All we have is [V]PCMP[EQ|GT] on pre-AVX-512* and VPCMP starting from
AVX-512*.
VPCMP is able to model VPCMPLT by specifiyng corresponding immediate and we
have intrinsics for that (config/i386/avx512fintrin.h):
extern __inline __mmask16
__attribute__ ((__gnu_inline__, __always_inline__, __artificial__))
_mm512_cmplt_epu32_mask (__m512i __X, __m512i __Y)


--
Marc Glisse


Re: [x86, 6/n] Replace builtins with vector extensions

2014-11-11 Thread Kirill Yukhin
On 11 Nov 10:28, Marc Glisse wrote:
 On Tue, 11 Nov 2014, Kirill Yukhin wrote:
 
 Hello Marc, Uroš,
 On 10 Nov 21:33, Uros Bizjak wrote:
 On Sun, Nov 9, 2014 at 5:26 PM, Marc Glisse marc.gli...@inria.fr wrote:
 Hello,
 
   and == for integer vectors of size 128. I was surprised not to find
 _mm_cmplt_epi64 anywhere.
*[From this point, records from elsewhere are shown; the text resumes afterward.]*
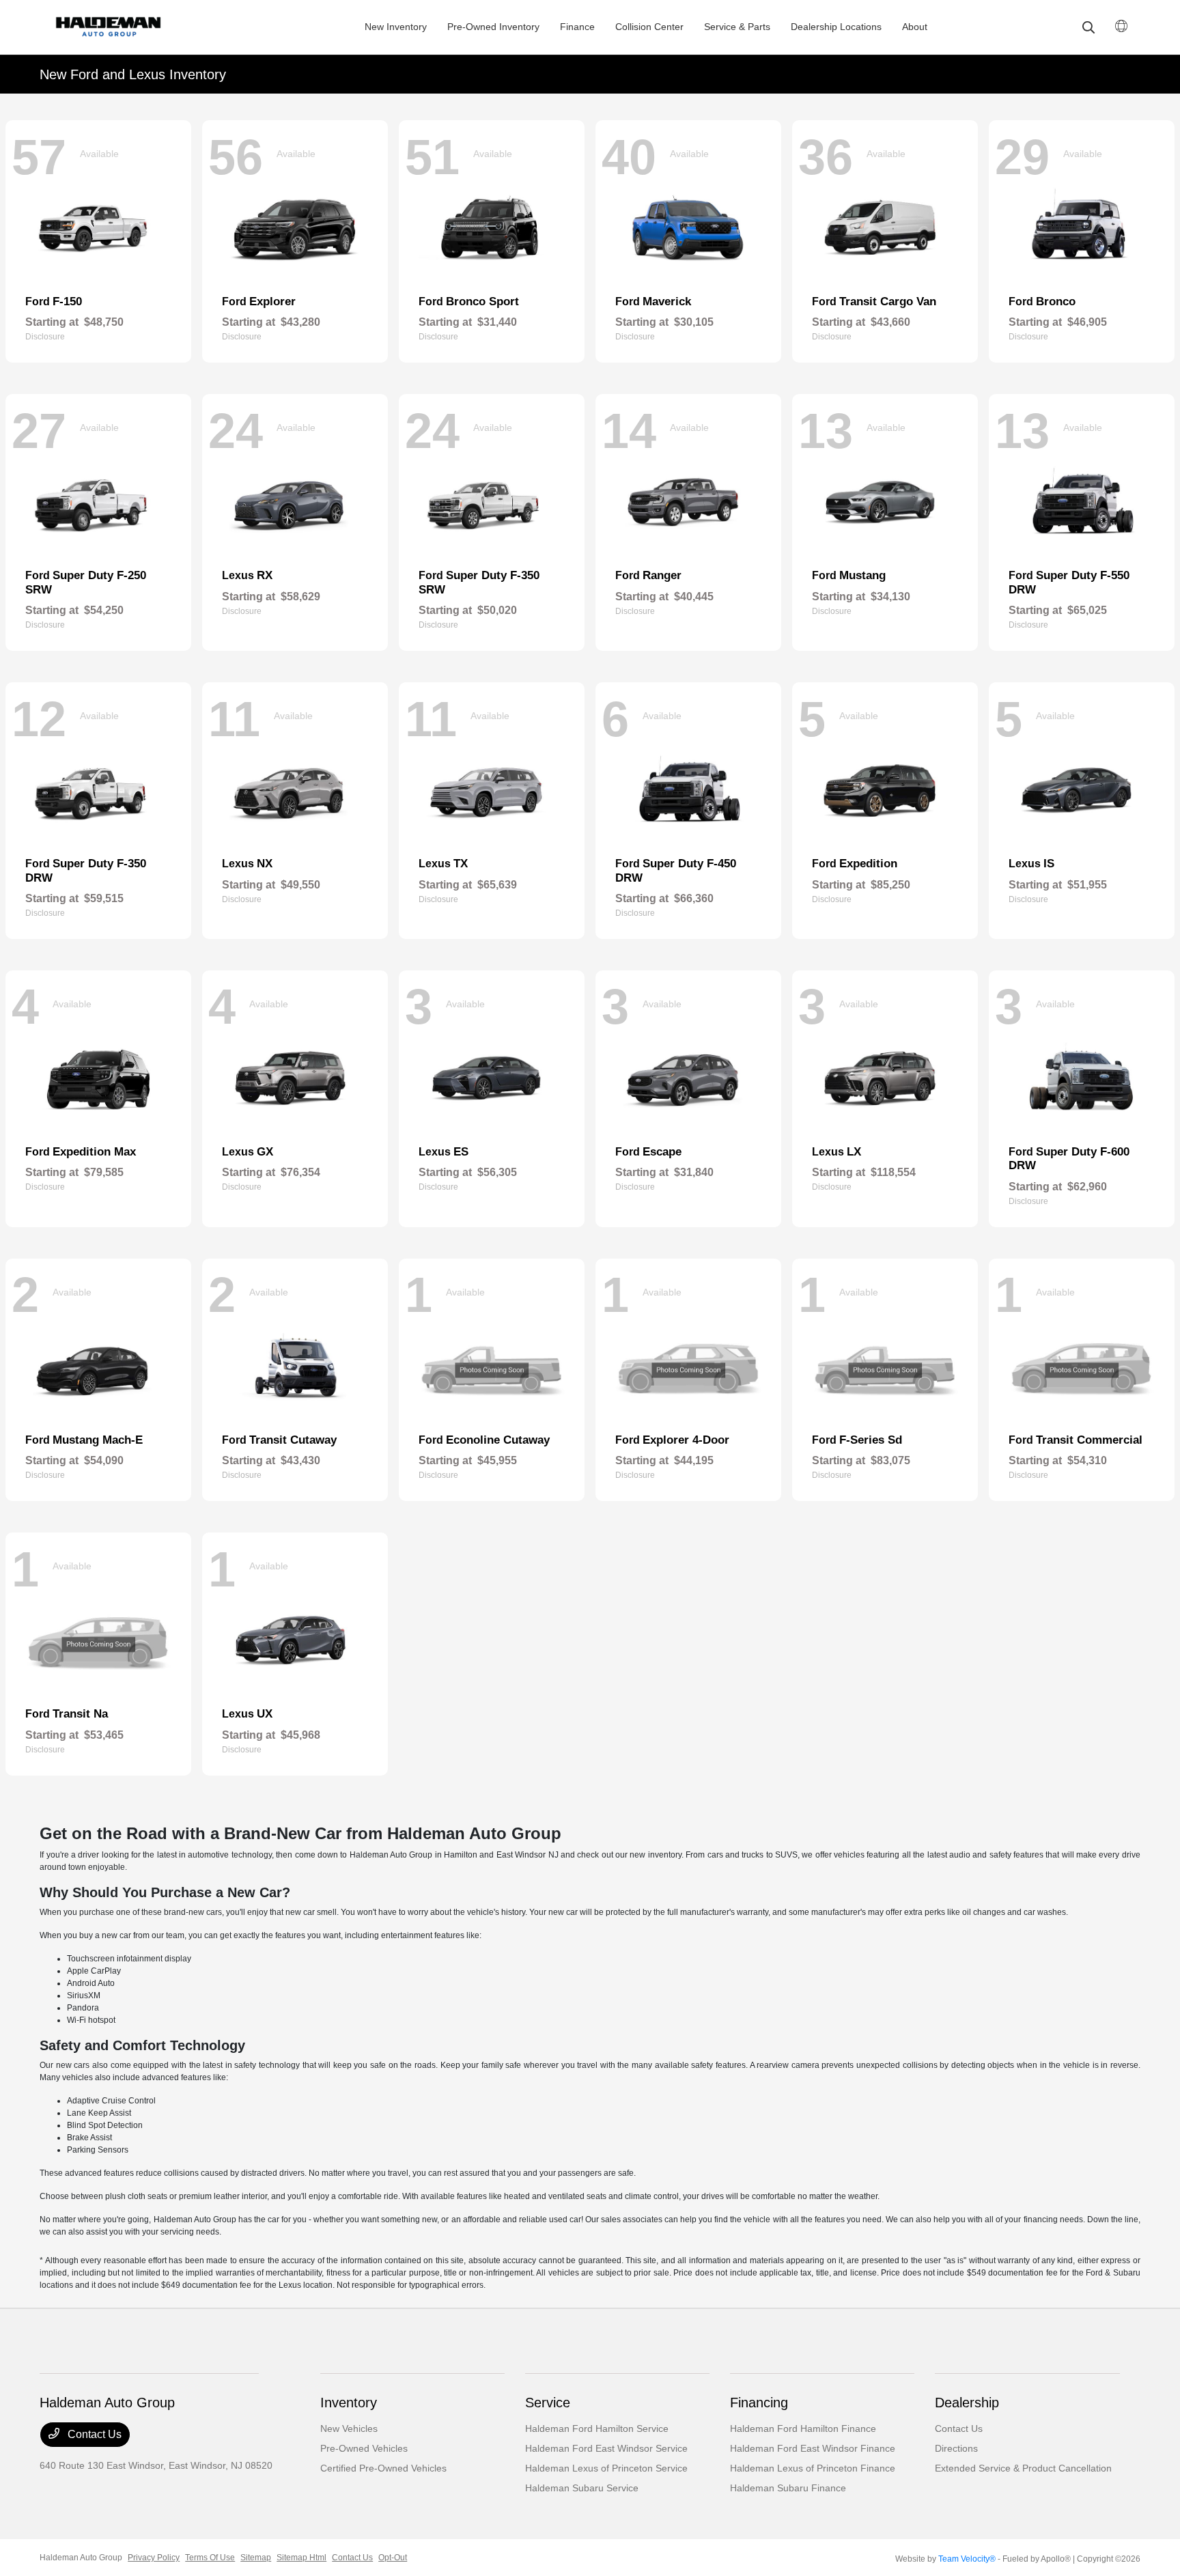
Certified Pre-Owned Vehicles (383, 2468)
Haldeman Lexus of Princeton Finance (812, 2468)
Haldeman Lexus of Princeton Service (606, 2468)
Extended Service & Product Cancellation (1023, 2468)
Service (547, 2402)
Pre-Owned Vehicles (364, 2448)
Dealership (967, 2402)
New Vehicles (349, 2428)
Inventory (348, 2402)
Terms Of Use (210, 2557)
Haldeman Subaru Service (581, 2487)
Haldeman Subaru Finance (788, 2487)
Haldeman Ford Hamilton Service (597, 2428)
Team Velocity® (967, 2559)
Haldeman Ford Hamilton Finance (803, 2428)
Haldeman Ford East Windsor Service (606, 2448)
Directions (956, 2448)
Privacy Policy (154, 2557)
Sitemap (255, 2557)
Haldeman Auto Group (81, 2557)
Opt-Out (392, 2557)
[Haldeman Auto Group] (131, 27)
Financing (759, 2402)
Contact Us (93, 2434)
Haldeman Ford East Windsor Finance (812, 2448)
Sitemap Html (301, 2557)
Note that I can do the same for size 256, but not
 512, there is no corresponding intrinsic, there are only _mask versions 
 that
 return a mask.
 
 Let's ask Kirill (CC'd) about missing intrinsics.
 We have no `_mm_cmplt_epi64' intrinsic because there's no such
 instruction in Intel ISA.
 
 We have _mm_cmplt_epi32 without a corresponding instruction though ;-)
 (yes, it is useless)
Right, but not in official SDM [1]. I believe this extra intrinsics were added
for compatibility w/ ICC which also features it.
 
 -- 
 Marc Glisse

[1] - 
http://www.intel.com/content/dam/www/public/us/en/documents/manuals/64-ia-32-architectures-software-developer-manual-325462.pdf

--
Thanks, K


Re: [x86, 6/n] Replace builtins with vector extensions

2014-11-10 Thread Uros Bizjak
On Sun, Nov 9, 2014 at 5:26 PM, Marc Glisse marc.gli...@inria.fr wrote:
 Hello,

   and == for integer vectors of size 128. I was surprised not to find
 _mm_cmplt_epi64 anywhere. Note that I can do the same for size 256, but not
 512, there is no corresponding intrinsic, there are only _mask versions that
 return a mask.

Let's ask Kirill (CC'd) about missing intrinsics.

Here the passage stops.